On packing for our sojourn, a particularly important strap used for closing the roof decided to relieve itself of its pulling abilities by coming off in my hand. Honest! I did nuffin'!

Now, I cannot quite get my head around this sort of unnecessarily crappy construction technique. A handle made of strong metal held in place by two screws does not cost an immense amount of money less than a handle made of strong metal with four screws. And yet one can pull off with a weak tug, whilst the other would not come off in a month of Sundays. Actually, even more Sundays than that. This minuscule saving of effort and cost would prevent much hassle, expense and swearing at a later date. All of which reflects back on the manufacturer. All for two screws.

Pillocks.

Anyway, heading off to the Hydeaway in the Gnome fell at the first hurdle. The above mentioned strap failed completely as a strap, causing the air to change colour from several curses in several languages. Getting help to force close the roof then chucking all the bare necessities of life into the van, we sped off to get to the garage in Toulouse once again attempting to arrive before before the French equivalent of a lunch-break (aka, most of the afternoon...).

Arriving in the Pyrenees later that day, I collapsed over a bottle of wine and allowed the stress to seep out.

And slept...

I, for one, find stress much harder to deal with now than in my younger days. I’m not certain why this is, maybe it’s just because I’m decrepit, maybe it’s because of some lurking age-related mental state, maybe it’s because I’m a Londoner. But I’m not so sure, I think it maybe due to expectations.

All my working life has involved stress, as I’m sure it has for many of us. Studying to be a vet was stressful, especially as one of my super-powers is resitting exams. Working life as a vet is, of course, jam-packed with stress, but for me, the most stressful part of my work life, was running a business. Then there is family. You do not enter into having a family and expect all to run smoothly.

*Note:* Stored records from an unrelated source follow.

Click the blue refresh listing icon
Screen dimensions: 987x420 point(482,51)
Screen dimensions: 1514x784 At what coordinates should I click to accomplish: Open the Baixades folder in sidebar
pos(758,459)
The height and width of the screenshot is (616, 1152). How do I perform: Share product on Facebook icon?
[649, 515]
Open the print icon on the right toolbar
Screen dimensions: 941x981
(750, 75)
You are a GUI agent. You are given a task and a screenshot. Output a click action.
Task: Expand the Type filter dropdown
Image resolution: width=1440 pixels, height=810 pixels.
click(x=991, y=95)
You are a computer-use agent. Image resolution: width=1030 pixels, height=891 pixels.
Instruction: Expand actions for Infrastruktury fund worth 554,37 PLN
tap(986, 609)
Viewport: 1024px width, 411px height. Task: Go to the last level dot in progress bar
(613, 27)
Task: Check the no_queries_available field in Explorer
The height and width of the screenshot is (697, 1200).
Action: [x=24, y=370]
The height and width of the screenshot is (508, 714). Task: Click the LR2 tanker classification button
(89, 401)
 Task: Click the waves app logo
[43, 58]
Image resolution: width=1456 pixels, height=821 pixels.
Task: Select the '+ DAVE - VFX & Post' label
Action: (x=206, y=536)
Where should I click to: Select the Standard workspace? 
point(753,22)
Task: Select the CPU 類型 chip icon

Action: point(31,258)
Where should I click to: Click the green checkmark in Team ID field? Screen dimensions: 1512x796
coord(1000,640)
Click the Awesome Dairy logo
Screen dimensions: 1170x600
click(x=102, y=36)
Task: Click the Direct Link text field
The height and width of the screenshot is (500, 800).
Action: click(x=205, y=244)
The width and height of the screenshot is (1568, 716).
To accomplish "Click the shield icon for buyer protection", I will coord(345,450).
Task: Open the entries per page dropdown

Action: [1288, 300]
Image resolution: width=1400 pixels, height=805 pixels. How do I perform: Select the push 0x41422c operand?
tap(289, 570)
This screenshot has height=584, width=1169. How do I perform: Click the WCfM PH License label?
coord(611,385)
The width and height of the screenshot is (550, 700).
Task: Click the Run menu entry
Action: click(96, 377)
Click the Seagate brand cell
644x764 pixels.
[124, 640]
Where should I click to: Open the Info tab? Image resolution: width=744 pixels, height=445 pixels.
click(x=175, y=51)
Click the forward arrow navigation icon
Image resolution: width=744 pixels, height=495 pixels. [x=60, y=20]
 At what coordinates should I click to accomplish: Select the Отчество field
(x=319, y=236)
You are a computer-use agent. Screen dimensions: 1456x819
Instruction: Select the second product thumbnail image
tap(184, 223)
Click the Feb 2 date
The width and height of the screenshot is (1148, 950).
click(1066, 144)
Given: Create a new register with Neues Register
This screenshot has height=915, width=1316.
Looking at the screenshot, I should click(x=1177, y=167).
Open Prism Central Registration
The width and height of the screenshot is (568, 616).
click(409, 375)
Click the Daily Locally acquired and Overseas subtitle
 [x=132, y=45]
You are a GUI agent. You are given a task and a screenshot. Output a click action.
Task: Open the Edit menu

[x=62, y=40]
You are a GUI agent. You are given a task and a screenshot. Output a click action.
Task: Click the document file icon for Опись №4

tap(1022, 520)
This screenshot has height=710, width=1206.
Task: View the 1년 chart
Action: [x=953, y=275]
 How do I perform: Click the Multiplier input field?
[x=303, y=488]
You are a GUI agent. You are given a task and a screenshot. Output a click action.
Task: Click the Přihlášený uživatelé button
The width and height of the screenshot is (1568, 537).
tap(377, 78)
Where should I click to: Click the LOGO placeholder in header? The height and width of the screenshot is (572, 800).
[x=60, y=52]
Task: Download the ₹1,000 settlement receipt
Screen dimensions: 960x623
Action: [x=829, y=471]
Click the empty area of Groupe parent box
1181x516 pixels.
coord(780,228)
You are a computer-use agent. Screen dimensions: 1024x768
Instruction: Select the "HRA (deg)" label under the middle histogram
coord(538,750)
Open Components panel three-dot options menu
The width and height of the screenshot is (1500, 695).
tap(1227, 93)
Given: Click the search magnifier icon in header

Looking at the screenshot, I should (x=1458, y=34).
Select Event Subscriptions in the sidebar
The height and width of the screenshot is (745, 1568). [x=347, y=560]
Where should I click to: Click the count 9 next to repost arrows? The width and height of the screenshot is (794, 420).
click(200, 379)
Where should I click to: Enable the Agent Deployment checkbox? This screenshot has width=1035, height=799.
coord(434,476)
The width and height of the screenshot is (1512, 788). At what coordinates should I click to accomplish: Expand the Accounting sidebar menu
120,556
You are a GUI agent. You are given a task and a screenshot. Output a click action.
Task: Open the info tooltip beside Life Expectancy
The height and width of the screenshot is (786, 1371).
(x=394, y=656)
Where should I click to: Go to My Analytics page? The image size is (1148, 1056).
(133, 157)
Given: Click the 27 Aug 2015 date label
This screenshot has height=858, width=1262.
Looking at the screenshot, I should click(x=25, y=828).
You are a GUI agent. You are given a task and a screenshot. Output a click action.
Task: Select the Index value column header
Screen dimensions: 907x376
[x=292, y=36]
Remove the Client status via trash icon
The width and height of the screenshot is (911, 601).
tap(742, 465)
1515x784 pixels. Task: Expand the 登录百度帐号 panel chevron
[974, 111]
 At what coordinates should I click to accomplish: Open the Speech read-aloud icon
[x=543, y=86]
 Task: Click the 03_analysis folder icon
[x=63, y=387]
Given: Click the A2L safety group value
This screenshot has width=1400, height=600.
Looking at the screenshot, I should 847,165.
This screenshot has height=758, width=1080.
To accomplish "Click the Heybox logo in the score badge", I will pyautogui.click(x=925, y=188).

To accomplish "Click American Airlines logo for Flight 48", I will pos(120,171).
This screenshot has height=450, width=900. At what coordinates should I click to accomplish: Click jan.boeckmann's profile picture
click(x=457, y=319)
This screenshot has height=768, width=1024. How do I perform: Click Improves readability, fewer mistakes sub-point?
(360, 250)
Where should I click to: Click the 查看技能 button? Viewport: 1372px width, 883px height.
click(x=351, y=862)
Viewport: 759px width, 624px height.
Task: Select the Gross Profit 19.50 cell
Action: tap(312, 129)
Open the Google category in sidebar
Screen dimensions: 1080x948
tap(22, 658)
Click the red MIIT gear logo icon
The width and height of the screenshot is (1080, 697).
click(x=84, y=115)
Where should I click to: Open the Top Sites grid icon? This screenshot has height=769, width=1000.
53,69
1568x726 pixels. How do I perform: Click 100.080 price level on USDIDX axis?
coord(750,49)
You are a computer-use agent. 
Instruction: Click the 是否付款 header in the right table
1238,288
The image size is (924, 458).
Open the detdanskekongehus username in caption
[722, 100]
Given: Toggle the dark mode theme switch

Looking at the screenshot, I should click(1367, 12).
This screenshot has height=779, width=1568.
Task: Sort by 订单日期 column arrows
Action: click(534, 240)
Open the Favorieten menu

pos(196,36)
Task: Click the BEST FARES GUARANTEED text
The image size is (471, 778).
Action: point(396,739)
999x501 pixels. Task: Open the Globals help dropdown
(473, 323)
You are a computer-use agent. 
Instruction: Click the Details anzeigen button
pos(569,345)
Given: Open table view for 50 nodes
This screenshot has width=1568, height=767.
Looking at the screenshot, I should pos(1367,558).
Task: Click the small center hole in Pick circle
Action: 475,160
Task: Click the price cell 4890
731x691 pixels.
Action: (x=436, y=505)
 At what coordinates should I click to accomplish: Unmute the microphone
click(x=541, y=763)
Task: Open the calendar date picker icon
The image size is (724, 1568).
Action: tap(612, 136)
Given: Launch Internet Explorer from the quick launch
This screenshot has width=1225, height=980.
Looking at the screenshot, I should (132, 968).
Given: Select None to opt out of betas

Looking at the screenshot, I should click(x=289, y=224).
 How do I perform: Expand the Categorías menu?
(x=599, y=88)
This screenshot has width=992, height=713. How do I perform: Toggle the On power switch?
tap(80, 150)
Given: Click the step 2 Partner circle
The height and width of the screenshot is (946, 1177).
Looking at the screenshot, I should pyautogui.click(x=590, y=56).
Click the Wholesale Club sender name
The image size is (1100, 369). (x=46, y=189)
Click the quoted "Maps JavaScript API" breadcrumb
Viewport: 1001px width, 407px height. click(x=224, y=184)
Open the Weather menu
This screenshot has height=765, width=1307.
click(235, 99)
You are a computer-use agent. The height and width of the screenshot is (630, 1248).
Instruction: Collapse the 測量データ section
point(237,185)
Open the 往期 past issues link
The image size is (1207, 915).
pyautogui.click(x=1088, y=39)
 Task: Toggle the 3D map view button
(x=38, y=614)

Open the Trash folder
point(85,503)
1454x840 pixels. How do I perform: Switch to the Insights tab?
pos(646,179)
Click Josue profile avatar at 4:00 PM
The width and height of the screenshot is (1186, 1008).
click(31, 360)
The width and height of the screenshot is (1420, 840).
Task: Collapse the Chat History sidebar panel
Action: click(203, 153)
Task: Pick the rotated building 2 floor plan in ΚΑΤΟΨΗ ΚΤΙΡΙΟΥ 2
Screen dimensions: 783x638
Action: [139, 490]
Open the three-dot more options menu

So this was all either expected or at least unsurprising. It all led to one goal, retiring into a life of bliss. No stress. No hassle. No way.

So yes, I have to say that I always hoped that retirement would be a gradual process of exquisite harmony. 

Er. Nope.

Another problem with retirement seems to be losing track of ... er... something...

Where was I?

Ah yes, the Pyrenees turned out to be a welcome relief not only from the aforementioned stress, but also the oppressive heat of endless sunshine. How weird to go on holiday to get away from the heat? We even had to light the fire in the cottage when we arrived...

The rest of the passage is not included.